AIM OF THE EXERCISE:
Please turn every line of the entries below into a numbered list, leaving out blank lines.

SUPPLIED DATA:
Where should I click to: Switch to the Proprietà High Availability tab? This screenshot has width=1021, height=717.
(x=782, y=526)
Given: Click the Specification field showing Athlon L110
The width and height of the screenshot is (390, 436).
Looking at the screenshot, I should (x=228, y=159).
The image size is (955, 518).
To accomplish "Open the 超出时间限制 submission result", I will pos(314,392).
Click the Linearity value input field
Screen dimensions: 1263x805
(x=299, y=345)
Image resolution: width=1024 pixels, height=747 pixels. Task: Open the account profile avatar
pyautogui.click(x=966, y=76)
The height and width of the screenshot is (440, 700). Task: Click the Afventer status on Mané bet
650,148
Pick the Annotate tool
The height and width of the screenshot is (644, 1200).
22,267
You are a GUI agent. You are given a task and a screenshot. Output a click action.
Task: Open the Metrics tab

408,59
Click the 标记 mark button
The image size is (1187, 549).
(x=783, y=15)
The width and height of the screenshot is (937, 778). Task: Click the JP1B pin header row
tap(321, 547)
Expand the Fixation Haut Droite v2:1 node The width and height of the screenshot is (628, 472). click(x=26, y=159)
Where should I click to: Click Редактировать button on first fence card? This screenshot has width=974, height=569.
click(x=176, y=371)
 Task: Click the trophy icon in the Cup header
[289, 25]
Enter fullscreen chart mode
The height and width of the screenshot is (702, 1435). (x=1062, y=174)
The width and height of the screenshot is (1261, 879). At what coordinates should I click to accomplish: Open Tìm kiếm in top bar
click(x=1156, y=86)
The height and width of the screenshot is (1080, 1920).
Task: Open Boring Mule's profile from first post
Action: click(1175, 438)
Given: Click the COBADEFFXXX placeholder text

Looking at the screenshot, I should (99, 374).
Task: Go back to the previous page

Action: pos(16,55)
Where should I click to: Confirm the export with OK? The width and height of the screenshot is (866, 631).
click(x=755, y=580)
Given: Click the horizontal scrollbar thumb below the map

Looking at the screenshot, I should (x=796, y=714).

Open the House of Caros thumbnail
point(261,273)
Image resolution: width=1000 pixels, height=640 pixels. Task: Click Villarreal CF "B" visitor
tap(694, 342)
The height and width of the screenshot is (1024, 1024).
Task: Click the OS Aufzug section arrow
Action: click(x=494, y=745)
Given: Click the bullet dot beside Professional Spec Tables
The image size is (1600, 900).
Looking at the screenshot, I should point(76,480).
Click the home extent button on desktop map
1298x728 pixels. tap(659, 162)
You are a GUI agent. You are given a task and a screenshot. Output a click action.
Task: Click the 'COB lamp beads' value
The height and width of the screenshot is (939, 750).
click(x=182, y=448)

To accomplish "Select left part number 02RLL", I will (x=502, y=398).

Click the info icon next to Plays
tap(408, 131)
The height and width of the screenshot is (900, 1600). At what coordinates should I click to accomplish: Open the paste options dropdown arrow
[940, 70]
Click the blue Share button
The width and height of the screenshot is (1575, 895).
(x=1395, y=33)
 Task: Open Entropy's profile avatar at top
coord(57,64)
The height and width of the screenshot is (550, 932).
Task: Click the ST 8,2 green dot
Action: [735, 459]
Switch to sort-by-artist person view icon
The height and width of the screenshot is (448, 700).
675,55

RESPONSE BELOW:
1. Where should I click to: Switch to the Proprietà High Availability tab? This screenshot has width=1021, height=717.
2. (x=782, y=526)
3. Given: Click the Specification field showing Athlon L110
4. The width and height of the screenshot is (390, 436).
5. Looking at the screenshot, I should (x=228, y=159).
6. The image size is (955, 518).
7. To accomplish "Open the 超出时间限制 submission result", I will pos(314,392).
8. Click the Linearity value input field
9. Screen dimensions: 1263x805
10. (x=299, y=345)
11. Image resolution: width=1024 pixels, height=747 pixels. Task: Open the account profile avatar
12. pyautogui.click(x=966, y=76)
13. The height and width of the screenshot is (440, 700). Task: Click the Afventer status on Mané bet
14. 650,148
15. Pick the Annotate tool
16. The height and width of the screenshot is (644, 1200).
17. 22,267
18. You are a GUI agent. You are given a task and a screenshot. Output a click action.
19. Task: Open the Metrics tab
20. 408,59
21. Click the 标记 mark button
22. The image size is (1187, 549).
23. (x=783, y=15)
24. The width and height of the screenshot is (937, 778). Task: Click the JP1B pin header row
25. tap(321, 547)
26. Expand the Fixation Haut Droite v2:1 node The width and height of the screenshot is (628, 472). click(x=26, y=159)
27. Where should I click to: Click Редактировать button on first fence card? This screenshot has width=974, height=569.
28. click(x=176, y=371)
29.  Task: Click the trophy icon in the Cup header
30. [289, 25]
31. Enter fullscreen chart mode
32. The height and width of the screenshot is (702, 1435). (x=1062, y=174)
33. The width and height of the screenshot is (1261, 879). At what coordinates should I click to accomplish: Open Tìm kiếm in top bar
34. click(x=1156, y=86)
35. The height and width of the screenshot is (1080, 1920).
36. Task: Open Boring Mule's profile from first post
37. Action: click(1175, 438)
38. Given: Click the COBADEFFXXX placeholder text
39. Looking at the screenshot, I should (99, 374).
40. Task: Go back to the previous page
41. Action: pos(16,55)
42. Where should I click to: Confirm the export with OK? The width and height of the screenshot is (866, 631).
43. click(x=755, y=580)
44. Given: Click the horizontal scrollbar thumb below the map
45. Looking at the screenshot, I should (x=796, y=714).
46. Open the House of Caros thumbnail
47. point(261,273)
48. Image resolution: width=1000 pixels, height=640 pixels. Task: Click Villarreal CF "B" visitor
49. tap(694, 342)
50. The height and width of the screenshot is (1024, 1024).
51. Task: Click the OS Aufzug section arrow
52. Action: click(x=494, y=745)
53. Given: Click the bullet dot beside Professional Spec Tables
54. The image size is (1600, 900).
55. Looking at the screenshot, I should point(76,480).
56. Click the home extent button on desktop map
57. 1298x728 pixels. tap(659, 162)
58. You are a GUI agent. You are given a task and a screenshot. Output a click action.
59. Task: Click the 'COB lamp beads' value
60. The height and width of the screenshot is (939, 750).
61. click(x=182, y=448)
62. To accomplish "Select left part number 02RLL", I will (x=502, y=398).
63. Click the info icon next to Plays
64. tap(408, 131)
65. The height and width of the screenshot is (900, 1600). At what coordinates should I click to accomplish: Open the paste options dropdown arrow
66. [940, 70]
67. Click the blue Share button
68. The width and height of the screenshot is (1575, 895).
69. (x=1395, y=33)
70.  Task: Open Entropy's profile avatar at top
71. coord(57,64)
72. The height and width of the screenshot is (550, 932).
73. Task: Click the ST 8,2 green dot
74. Action: [735, 459]
75. Switch to sort-by-artist person view icon
76. The height and width of the screenshot is (448, 700).
77. 675,55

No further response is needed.